[Pixel coordinate grounding data]
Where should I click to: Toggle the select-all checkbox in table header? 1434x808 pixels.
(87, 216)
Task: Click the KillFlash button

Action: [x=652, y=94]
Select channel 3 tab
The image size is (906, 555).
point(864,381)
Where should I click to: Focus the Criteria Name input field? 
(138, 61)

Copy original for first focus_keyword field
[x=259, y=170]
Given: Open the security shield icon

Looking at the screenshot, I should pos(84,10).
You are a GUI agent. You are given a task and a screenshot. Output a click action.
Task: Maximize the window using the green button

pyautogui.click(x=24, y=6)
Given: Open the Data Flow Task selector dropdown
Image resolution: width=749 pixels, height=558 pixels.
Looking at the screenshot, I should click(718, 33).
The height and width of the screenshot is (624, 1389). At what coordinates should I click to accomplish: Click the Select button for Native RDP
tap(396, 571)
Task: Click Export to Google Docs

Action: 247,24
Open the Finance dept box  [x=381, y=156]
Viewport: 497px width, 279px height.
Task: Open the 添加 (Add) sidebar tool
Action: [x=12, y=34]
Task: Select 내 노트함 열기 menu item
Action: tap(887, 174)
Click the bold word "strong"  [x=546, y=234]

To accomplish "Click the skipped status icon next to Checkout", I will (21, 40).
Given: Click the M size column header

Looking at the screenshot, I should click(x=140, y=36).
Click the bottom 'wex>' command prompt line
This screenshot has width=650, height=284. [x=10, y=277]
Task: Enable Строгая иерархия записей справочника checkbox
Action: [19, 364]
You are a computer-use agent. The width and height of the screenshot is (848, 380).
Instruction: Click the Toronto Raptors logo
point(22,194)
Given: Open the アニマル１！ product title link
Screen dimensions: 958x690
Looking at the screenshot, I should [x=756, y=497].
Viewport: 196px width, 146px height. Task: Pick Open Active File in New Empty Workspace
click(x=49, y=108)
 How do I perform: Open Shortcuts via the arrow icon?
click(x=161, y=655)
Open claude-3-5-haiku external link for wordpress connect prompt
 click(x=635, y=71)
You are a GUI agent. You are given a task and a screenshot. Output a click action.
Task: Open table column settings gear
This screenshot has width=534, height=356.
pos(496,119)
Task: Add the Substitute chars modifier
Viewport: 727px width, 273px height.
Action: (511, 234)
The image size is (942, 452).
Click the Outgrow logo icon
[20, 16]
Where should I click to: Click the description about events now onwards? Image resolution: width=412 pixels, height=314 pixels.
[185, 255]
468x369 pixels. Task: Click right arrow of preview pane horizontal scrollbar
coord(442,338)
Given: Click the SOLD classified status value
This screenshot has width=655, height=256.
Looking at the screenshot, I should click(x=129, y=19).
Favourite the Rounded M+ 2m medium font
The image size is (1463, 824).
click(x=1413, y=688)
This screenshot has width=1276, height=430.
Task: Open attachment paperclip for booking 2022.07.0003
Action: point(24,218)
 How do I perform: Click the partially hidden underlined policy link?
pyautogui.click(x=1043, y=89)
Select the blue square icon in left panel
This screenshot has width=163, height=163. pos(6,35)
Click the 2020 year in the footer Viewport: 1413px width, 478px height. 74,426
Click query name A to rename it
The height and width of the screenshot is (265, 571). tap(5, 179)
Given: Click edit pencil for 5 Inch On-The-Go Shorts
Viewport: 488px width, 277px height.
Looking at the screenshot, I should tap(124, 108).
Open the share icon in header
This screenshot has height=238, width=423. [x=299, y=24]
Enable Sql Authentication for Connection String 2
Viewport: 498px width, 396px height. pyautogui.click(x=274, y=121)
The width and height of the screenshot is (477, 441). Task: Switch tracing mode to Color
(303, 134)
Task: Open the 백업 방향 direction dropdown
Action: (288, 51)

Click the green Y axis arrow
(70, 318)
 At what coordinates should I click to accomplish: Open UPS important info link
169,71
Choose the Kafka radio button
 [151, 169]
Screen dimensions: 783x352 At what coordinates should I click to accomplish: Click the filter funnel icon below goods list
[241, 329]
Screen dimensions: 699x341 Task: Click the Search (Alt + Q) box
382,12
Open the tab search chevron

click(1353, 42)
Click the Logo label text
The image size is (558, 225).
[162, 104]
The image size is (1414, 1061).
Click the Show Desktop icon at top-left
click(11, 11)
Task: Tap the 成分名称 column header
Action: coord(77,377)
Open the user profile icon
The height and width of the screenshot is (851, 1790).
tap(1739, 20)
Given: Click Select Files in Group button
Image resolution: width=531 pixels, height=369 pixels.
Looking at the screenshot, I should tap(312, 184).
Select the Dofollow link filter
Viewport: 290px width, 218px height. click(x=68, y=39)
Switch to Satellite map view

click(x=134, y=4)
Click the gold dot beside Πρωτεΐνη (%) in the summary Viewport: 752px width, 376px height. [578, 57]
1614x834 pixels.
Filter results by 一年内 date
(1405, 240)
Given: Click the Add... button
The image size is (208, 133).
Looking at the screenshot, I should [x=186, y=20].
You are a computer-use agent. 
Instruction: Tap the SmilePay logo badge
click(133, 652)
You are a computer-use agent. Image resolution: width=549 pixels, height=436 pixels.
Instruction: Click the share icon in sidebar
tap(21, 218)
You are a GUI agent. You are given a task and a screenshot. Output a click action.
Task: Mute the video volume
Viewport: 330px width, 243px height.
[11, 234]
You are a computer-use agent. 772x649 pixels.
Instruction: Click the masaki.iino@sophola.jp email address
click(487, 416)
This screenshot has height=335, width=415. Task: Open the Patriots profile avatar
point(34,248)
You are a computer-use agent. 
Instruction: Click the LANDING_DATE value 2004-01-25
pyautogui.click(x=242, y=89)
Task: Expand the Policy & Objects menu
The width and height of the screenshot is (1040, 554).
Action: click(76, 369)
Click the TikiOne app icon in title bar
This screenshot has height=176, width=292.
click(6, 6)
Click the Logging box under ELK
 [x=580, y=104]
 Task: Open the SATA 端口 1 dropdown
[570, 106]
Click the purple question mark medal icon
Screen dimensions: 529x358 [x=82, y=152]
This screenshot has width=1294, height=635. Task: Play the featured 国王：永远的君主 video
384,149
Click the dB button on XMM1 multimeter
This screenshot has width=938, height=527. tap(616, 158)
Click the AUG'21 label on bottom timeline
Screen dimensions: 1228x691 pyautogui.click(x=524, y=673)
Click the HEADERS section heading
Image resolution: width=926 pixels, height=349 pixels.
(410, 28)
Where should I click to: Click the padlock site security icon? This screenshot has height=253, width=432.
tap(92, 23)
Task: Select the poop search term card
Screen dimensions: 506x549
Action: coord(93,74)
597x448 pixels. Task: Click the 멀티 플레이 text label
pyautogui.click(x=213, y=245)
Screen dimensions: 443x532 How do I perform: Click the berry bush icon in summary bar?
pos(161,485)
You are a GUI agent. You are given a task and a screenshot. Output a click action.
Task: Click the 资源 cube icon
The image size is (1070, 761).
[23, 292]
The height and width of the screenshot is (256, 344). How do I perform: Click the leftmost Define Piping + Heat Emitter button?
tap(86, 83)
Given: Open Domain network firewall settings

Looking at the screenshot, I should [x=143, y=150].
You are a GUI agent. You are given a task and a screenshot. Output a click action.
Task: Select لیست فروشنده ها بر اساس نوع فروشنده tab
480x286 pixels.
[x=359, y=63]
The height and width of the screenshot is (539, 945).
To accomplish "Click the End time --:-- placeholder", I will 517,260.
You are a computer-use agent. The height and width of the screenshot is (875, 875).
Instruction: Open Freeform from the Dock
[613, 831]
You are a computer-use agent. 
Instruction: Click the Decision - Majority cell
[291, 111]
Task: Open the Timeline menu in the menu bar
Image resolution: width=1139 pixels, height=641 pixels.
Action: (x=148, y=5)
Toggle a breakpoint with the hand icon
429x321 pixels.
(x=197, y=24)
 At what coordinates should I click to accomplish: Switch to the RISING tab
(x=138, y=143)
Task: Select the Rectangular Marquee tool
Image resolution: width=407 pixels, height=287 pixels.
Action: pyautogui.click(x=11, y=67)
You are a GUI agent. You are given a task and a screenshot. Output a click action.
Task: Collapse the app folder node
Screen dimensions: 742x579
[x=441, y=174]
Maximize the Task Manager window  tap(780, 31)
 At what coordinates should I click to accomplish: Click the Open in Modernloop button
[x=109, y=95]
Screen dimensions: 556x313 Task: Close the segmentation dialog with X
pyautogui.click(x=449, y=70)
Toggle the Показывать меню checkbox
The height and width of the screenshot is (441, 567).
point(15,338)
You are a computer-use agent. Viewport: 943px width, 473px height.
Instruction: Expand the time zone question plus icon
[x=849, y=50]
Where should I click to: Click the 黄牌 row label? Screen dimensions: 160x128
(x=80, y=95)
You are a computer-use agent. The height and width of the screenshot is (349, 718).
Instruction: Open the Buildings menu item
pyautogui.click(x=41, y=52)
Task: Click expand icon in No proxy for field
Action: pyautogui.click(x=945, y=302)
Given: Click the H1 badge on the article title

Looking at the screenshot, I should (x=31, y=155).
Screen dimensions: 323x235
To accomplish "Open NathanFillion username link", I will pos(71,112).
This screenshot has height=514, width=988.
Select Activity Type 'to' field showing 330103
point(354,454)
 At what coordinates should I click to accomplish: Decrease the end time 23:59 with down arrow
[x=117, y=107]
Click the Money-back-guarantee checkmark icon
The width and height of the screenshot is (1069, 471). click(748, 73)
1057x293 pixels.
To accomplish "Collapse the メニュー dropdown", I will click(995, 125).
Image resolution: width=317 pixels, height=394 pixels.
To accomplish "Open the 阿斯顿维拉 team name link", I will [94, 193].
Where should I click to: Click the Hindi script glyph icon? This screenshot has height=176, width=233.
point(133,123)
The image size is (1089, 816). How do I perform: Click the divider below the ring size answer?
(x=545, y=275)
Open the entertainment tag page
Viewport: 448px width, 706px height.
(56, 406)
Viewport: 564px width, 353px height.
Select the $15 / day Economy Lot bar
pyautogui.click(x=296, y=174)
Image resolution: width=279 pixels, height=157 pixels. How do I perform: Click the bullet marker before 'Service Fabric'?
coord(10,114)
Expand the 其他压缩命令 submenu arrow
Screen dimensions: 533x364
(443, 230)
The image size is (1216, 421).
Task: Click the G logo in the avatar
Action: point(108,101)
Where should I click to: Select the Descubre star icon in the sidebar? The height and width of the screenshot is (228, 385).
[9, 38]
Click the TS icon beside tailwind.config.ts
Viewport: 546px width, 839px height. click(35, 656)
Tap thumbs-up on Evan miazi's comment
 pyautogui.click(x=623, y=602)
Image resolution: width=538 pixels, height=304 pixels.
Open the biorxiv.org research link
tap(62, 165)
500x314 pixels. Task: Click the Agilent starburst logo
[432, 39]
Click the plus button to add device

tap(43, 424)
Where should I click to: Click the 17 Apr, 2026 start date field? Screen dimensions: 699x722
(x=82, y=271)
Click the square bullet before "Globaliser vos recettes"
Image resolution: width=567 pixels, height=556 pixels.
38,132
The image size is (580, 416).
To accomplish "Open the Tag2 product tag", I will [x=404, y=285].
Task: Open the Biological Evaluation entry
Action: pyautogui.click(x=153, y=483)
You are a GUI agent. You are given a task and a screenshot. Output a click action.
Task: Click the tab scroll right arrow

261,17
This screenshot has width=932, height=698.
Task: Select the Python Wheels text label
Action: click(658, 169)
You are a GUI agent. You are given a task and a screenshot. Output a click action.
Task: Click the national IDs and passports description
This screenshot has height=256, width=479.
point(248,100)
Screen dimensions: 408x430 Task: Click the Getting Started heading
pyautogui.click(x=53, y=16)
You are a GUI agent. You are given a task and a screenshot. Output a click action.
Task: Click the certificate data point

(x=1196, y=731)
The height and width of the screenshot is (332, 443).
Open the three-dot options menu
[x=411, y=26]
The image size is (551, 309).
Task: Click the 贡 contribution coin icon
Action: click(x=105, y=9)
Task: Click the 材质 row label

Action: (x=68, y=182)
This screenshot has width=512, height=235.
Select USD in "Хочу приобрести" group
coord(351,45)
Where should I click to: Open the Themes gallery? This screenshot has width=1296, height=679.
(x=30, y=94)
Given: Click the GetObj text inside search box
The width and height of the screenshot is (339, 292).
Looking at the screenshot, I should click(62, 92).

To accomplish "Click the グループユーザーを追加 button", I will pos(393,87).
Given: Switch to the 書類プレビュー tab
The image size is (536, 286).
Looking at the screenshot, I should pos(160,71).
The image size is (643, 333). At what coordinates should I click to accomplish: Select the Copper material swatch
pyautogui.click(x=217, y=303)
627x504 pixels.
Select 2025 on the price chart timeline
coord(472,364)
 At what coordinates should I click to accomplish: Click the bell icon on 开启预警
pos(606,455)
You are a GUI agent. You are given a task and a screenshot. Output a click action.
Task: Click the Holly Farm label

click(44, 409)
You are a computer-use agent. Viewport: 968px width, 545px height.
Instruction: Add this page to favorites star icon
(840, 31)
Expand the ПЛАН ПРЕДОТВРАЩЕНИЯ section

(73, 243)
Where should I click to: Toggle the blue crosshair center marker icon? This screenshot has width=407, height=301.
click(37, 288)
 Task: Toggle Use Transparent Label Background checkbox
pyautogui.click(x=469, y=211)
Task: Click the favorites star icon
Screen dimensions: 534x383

■ Try it ■
How many of the lines in the data above carry the word "Collapse"? Say the number and nothing else.

■ Exercise response ■
2